Wednesday, March 9, 2011

When you lose something you cant replace

18 Followers! Yessss!  Thank you thank you thank you, to my Friends who continue to read!  I look forward to Posting and love when I get your feed back!  If you guys have any ideas for future posts, let me know!  Because I can check my stats, I know there are few more who aren't followers.  So Please join! The more I know I have looking for a new post, the more likely I'll put up a new post.  Either way, though, thanks for checking in!

Today I woke up not feeling too fantastic.  I wish I could say otherwise, seeing as I have an adorable baby who chose to sleep in till 930.  I think it was caused from a tossy-turny kinda night.  No real reason for it either, I should add.  Although, Geoff is in school and therefore not working. And seeing as he was self employed for a little over a year, he doesn't qualify for EI.  But truthfully, I don't think I feel too worked up about it.  Which is strange because normally that would have me running for the covers.

Most of you know this about me already, But for those who don't, I suffer with migraines.  Horrible Horrible Migraines.  They started for me about 8 or 9 years ago.  I knew they weren't a typical headache when I could stand up right at work, and from then on they had gotten worse.  And yes, I have tried almost everything, the things that are fairly affordable anyhow.

Lets see, at first, I would just take a couple Advil migraine, which quickly progressed into--7 Advil migraine.  I know that sounds ridiculous, but so was the pain.  Then one day, shortly after I was married, I asked Geoff to take me to emergency because, well, I was pretty sure I was dying, and if I wasn't, I wanted to.

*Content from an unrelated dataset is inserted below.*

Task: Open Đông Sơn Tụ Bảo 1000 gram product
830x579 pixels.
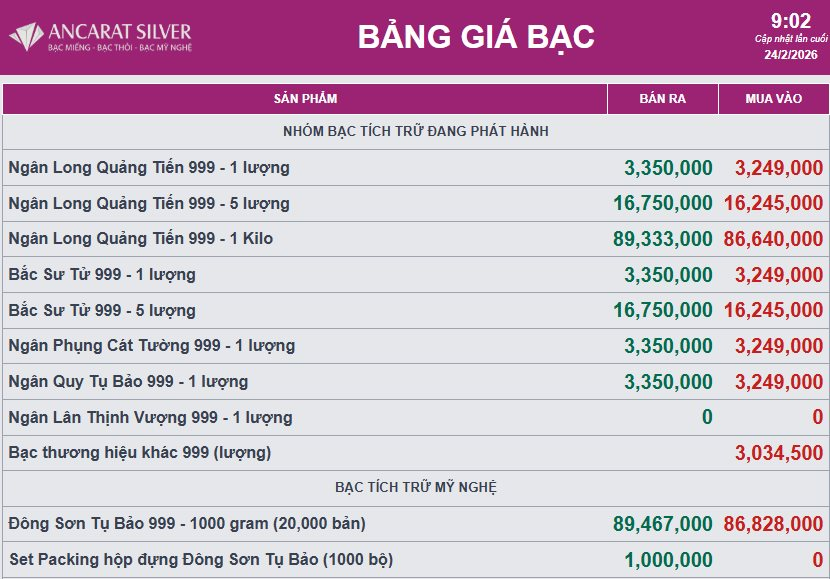Action: click(x=187, y=523)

I eventually was prescribed migraine pain killers.  Which really did the trick- most of the time.  I had to really bad set backs that ended up with me in emergency.  One of the times Geoff came home from work and I was crawling from the bathroom to the bedroom and had vomit down the front of my pj's.  So he drug me to emerg, where they bumped me(thankfully) to the top of the list and immediately put me in my own room and hooked me up to IV's.  The second time, we headed to the hospital and same story-- only this time I was put on morphine.  Side note, Hate morphine, pretty sure my heart was gonna beat outta my chest, eek) 

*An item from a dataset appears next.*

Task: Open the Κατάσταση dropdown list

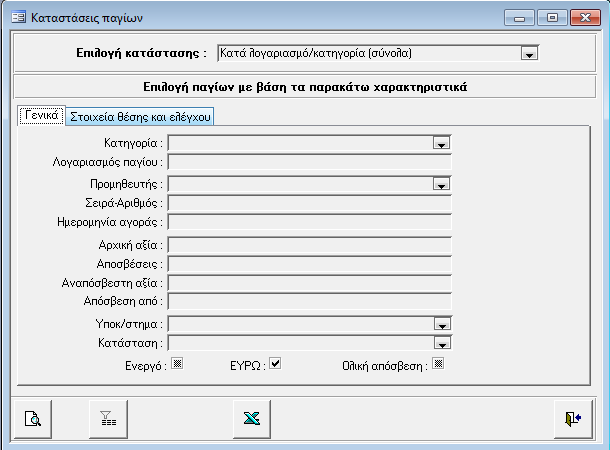Action: pyautogui.click(x=440, y=343)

So those 2 incidents and an 18 day migraine, I sat in my Dr.s office and asked her to fix me--or do SOMETHING.  A few weeks later, I was headed to see a neurologist.  3 medication changes later, i became pregnant and gave up on that neurologist.  For the first little while after my pregnancy I never had a migraine, but slowly and surely they have came back. Grrr.

I am on a medicine that I take when I feel the migraine coming on.  I know acupuncture can help some of my migraines.  Hot HOT baths take my mind off the pain, even if just for a few minutes.  And wearing sunglasses as much as possible goes a long way.

I do realize that this comes out sounding quite like a sob story.  But todayI feel a little done in.  Migraines have completely changed my life.  For awhile they controlled my life.  I do try not to let it be that way anymore.  But they took alot away from me.  If i don't get enough sleep, I can get a migraine, too much sleep, migraine, red wine, migraine, turn my head a certain way, migraine, and the list goes on.   

So waking up feeling yuck today, has me a bit uneasy.  A simple trip to Costco has me anxious. But I do think I have came along way, and there are still some things I want to try.  And i really don't need you to feel bad for me, most days I feel bad enough for the both of us, haha.  But some days its hard to be upbeat, in this world lots of days can be like that, right?  I am going to lay down and dream of sandy beaches and palm trees, or the music at Disney, or maybe both.  The way I look at, we all have our mountains right?  The trick is, learning how to navigate, I guess. 

How are you doing today?  Do you need to vent?  Unload?  Remember, Its ok once and awhile, but its also ok to run for the covers!

1 comment:

  1. That totally sucks about your migraines. I've known a few people in my life who have battled migraines and it seems like there is no cure. I agree that we all need to rant about our struggles sometimes though and no better place to do it than among friends. I too have some health issues that leave me flustered and hopeless (type 1 diabetes and rheumatoid arthritis) but I TRY to think it could always be worse. So hang in there K! I know it may not be comforting, and I can't make it go away, but I'm thinking about you.